At an advertising industry conference in the late nineties I told some ITV executives about ad-skipping technology in video recorders. Someone else gave a talk about "Ad Avoiders." The words rabbit and headlights came to mind. I said that the 30-second spot was dying. It's still twitching though.
Time for another prediction. The next step will be for broadcast TV to switch almost exclusively to pay-per-view. Lots of people will turn off so PPV prices will climb and audiences will drop further. Eventually the only new material being produced will be advertorials.
Over the last few years I've spoken to senior managers in several middling-sized organisations. Without exception they said that they were trying to perform a cost/benefit analysis on their IT department. They wanted their IT Manager to justify his extortionate budget. (I've been here before. I insourced a service because its owners were perceived to be raking in cash. The owners sold us the company for a few percent above what they were charging us as an annual fee, I'm sure if we had more Chutzpah we could have had them pay us to take it away.)
The senior managers I referred to above were not exactly lying, although what they said was certainly not true. They really expected a new IT Manager who would cut the spending on IT services without impacting services. They also believed that it was the IT Manager's job to measure the benefits his department generated and that failure to do so was probably an attempt to hide profligacy. My response was somewhat more tactful than Churchill's when faced with a similar situation: "The answer is in the plural, and they bounce!"
The job of identifying the benefits produced by the IT department, as for every other department, belongs to the Chief Executive. Until CEOs take that on board then any attempt to measure return on investment is pointless.
I built a BI suite from my desktop thirty years ago. It wasn't difficult once I added the data warehouse. So yes there's no doubt that desktop BI is possible.
There are two questions that I still don't understand. The first is why any company would hire an executive who isn't capable of desktop BI. The second is why the universities would award a degree to anyone who couldn't do it.
Before September, usenet news was an invaluable source of information for those in the know. That hasn't changed much. It's still the best communications technology for fact-based communications, and not a few virtual communities. It's not going to die completely, but if the big servers go it will be balkanized. If necessary I'll hang a server off of my home broadband system to carry a handful of groups that interest me.

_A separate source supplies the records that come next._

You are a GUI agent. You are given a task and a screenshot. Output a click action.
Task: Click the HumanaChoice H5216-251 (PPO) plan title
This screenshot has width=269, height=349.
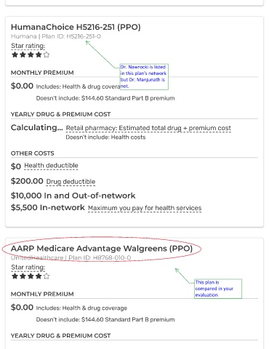[x=76, y=27]
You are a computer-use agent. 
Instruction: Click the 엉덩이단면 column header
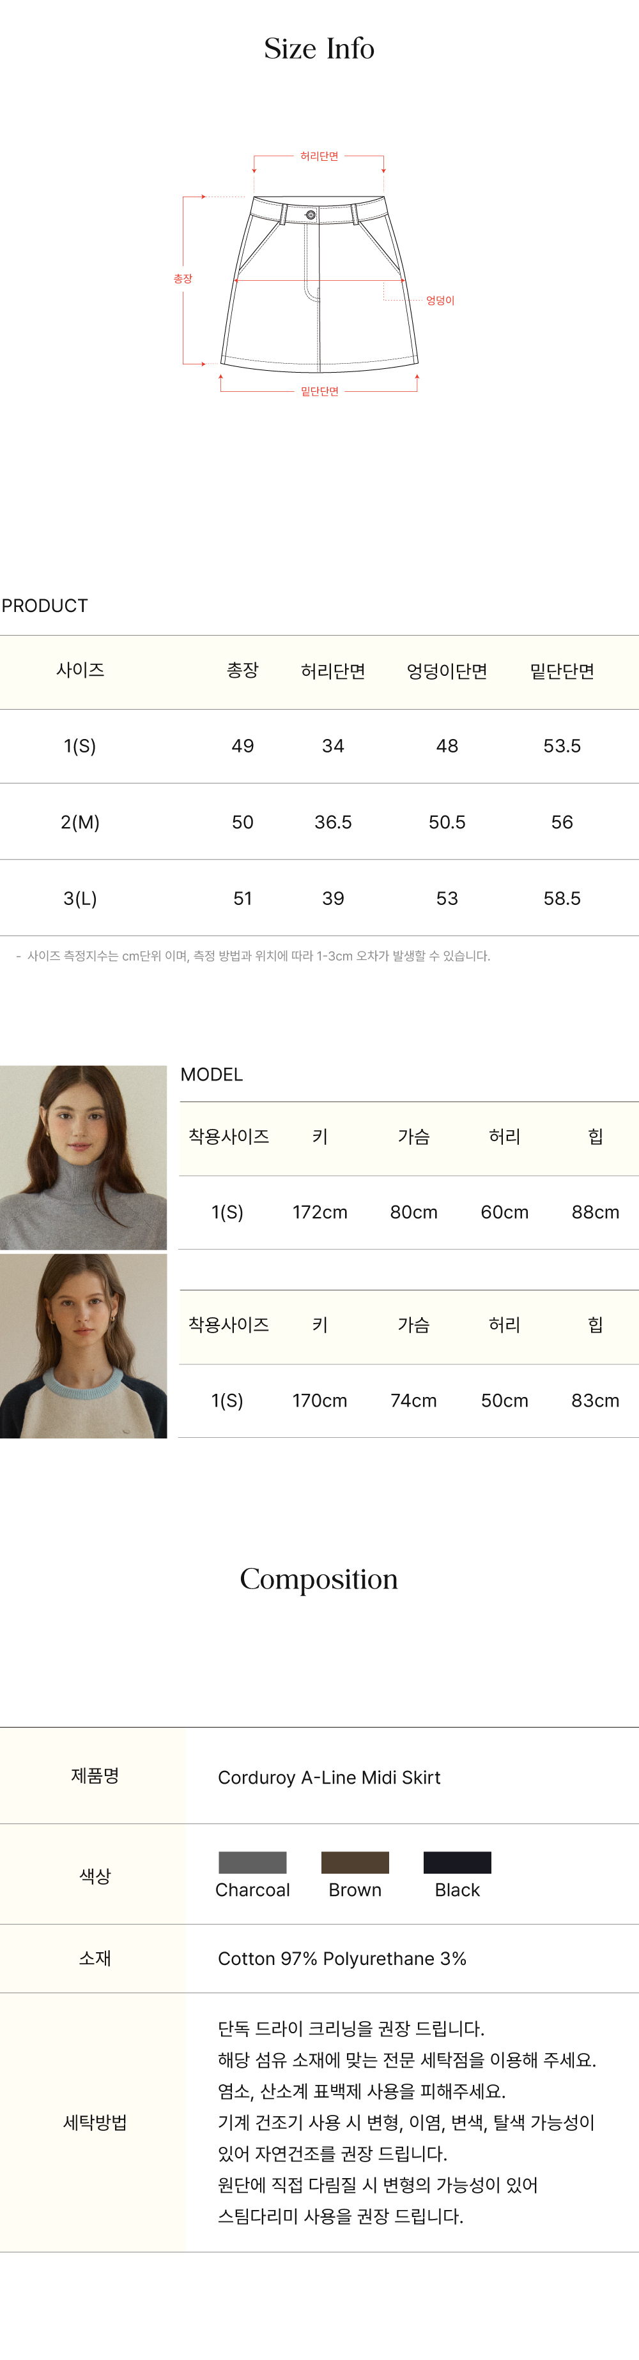(446, 672)
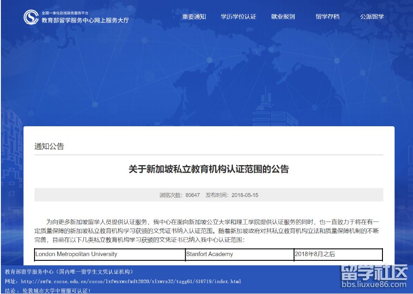
Task: Click the 留学社区 watermark logo
Action: tap(373, 273)
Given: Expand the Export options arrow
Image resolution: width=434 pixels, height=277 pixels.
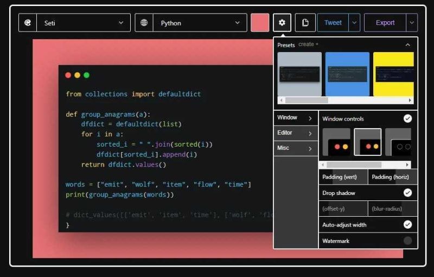Looking at the screenshot, I should click(412, 23).
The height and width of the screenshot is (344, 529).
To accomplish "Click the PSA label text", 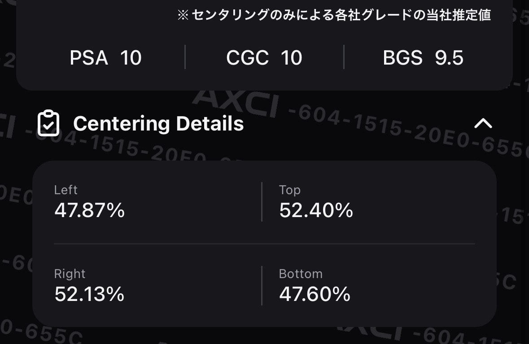I will click(x=89, y=58).
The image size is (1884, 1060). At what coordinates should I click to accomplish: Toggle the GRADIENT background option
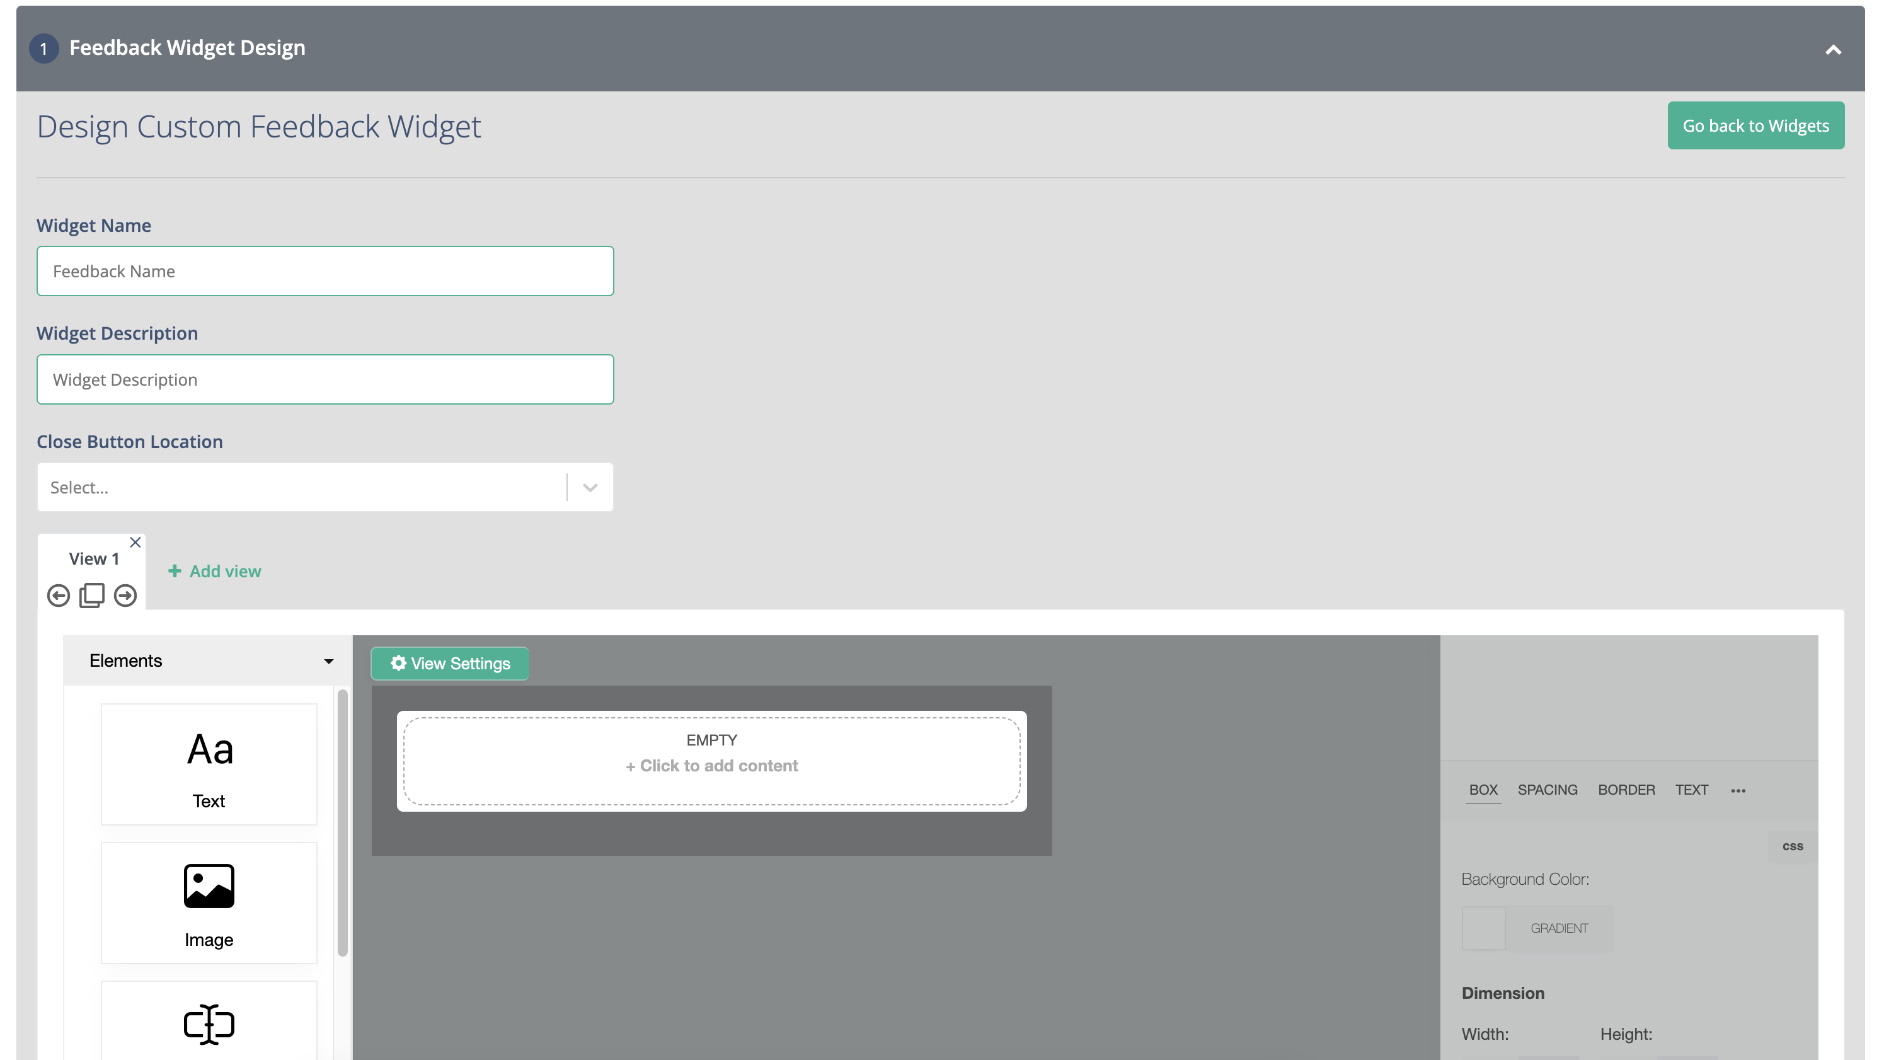1559,928
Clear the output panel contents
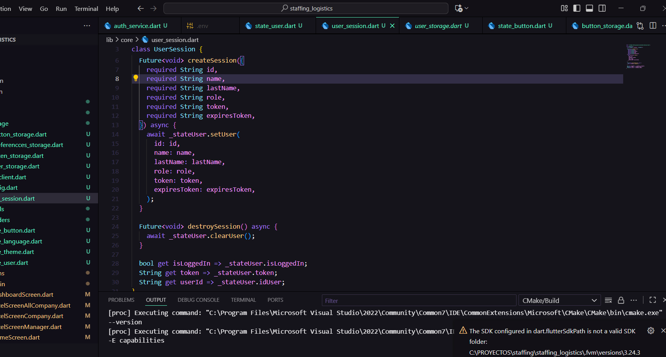666x357 pixels. click(608, 300)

Maybe it's time to resurrect Fidonet?
I've used mind-maps for many years and I've found them to be perfect for building structured documents and lesson-plans for training sessions. I set out the mind-map on a large sheet of plain paper then, using a different colour, I draw a contiguous path through the topics. Where the path goes through a topic more than once it is a logical place to recap on it, and this gives added weighting to more important concepts.
I have never found any computer software that is remotely helpful in doing this. By far the best technology is paper. If you really need this in electronic format buy a Smartboard.
The government's plan to give 50% of the population degrees will backfire. Because the probability of having a degree now correlates with age, it's no longer legal to use a degree as a selection criterion in employment. Anyone without a degree who thinks they have been discriminated against in recruitment or promotion has the option to take the employer to a tribunal.